- [PAGE EXTRACT]
──────────
Partnering up: working with other firms abroad

Economies and markets everywhere are becoming increasingly globalised, and there’s no way of getting around the fact that pairing up with foreign firms is a great way to enhance your own firm’s business prospects. Whether it’s in the form of a white labelling deal that could expand your product’s reach or simply the provision of expert, local advice, there are many ways in which working with foreign firms can play out in your favour.

Structure of the deal

First off, it’s vital to make sure that you get it clear from the outset – and in writing – exactly what the scope of the partnership will be. This is important because there are so many different guises that an international partnership can take and getting that mixed up at this early stage could cause havoc. If one party is going to be promoting the other party’s product or service, for example, it’s important to establish whether this will be on a white labelling basis — whereby the promoting party can put their branding stamp on the product — or not.

It’s also important to flesh out when the deal ends, and whether or not either party can terminate it early. This sort of thing is important in any context, of course, but it’s even more important when the deal is international. Language barriers might mean that misinterpretations can occur, for example, while contract law rights which you have here in Britain might not exist abroad.
──────────
Answer these questions using the article on partnering with firms abroad.
(a) What two forms of working with foreign firms does the opening paragraph name?
(b) Under a white labelling basis, what can the promoting party do?
(c) What two reasons does the text give for why settling when the deal ends matters more in an international deal?

- [DATASET EXTRACT]
──────────
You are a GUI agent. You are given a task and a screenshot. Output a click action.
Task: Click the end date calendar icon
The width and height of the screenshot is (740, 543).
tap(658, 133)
──────────
- [RESULT]
(a) A white labelling deal that could expand your product's reach, and the provision of expert, local advice.
(b) The promoting party can put their branding stamp on the product.
(c) Language barriers might lead to misinterpretations, and contract law rights you have in Britain might not exist abroad.